WHAT TO WORK ON:
Please format the rows below as a JSON list of strings, one string per line with blank lines omitted, covering only the lines from the one with "The image size" up to and including the one with "heart-emoji-icon is located".

Records drawn from a dataset
--------
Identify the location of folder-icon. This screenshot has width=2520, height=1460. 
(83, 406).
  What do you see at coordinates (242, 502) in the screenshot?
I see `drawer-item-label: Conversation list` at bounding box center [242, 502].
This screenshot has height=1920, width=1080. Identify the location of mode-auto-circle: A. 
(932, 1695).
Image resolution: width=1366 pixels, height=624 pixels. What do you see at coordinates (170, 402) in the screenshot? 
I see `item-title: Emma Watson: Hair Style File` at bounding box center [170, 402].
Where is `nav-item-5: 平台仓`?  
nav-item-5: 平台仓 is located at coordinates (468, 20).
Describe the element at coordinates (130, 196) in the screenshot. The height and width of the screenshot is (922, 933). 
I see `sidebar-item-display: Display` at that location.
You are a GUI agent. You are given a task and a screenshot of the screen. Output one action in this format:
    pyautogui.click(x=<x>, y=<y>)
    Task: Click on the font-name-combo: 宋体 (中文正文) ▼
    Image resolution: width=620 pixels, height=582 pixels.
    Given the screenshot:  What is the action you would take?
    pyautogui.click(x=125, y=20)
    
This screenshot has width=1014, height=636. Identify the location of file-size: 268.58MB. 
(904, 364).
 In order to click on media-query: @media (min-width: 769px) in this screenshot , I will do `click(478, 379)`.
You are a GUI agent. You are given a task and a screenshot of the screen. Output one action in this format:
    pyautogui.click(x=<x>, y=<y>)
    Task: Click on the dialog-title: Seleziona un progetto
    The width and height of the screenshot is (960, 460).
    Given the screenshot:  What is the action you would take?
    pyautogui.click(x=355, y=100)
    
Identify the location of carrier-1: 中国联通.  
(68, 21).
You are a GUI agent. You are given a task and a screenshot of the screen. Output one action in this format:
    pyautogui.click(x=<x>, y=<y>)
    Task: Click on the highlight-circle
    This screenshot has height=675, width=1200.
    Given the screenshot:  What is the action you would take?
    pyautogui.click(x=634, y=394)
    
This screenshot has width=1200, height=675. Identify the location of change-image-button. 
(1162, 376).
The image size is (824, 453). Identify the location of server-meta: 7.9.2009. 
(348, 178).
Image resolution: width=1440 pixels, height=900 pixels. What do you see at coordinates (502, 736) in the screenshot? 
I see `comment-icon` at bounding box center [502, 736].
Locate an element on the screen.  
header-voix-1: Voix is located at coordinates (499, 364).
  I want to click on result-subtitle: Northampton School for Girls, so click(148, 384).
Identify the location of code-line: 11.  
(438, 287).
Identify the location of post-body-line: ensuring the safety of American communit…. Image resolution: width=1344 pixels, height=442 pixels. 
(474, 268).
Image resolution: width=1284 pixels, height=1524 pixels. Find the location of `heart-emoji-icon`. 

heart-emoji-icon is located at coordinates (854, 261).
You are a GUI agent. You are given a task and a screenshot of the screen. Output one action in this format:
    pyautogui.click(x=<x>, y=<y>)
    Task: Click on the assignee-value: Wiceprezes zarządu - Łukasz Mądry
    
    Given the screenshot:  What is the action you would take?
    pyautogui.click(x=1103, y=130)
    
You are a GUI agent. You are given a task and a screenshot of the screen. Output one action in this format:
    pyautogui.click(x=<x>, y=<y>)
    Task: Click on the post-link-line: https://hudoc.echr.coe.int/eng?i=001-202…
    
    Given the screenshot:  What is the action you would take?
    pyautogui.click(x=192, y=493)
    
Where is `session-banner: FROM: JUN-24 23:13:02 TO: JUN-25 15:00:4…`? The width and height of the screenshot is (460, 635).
--------
YOUR RESPONSE:
[
  "The image size is (824, 453). Identify the location of server-meta: 7.9.2009. ",
  "(348, 178).",
  "Image resolution: width=1440 pixels, height=900 pixels. What do you see at coordinates (502, 736) in the screenshot? ",
  "I see `comment-icon` at bounding box center [502, 736].",
  "Locate an element on the screen.  ",
  "header-voix-1: Voix is located at coordinates (499, 364).",
  "  I want to click on result-subtitle: Northampton School for Girls, so click(148, 384).",
  "Identify the location of code-line: 11.  ",
  "(438, 287).",
  "Identify the location of post-body-line: ensuring the safety of American communit…. Image resolution: width=1344 pixels, height=442 pixels. ",
  "(474, 268).",
  "Image resolution: width=1284 pixels, height=1524 pixels. Find the location of `heart-emoji-icon`. ",
  "heart-emoji-icon is located at coordinates (854, 261)."
]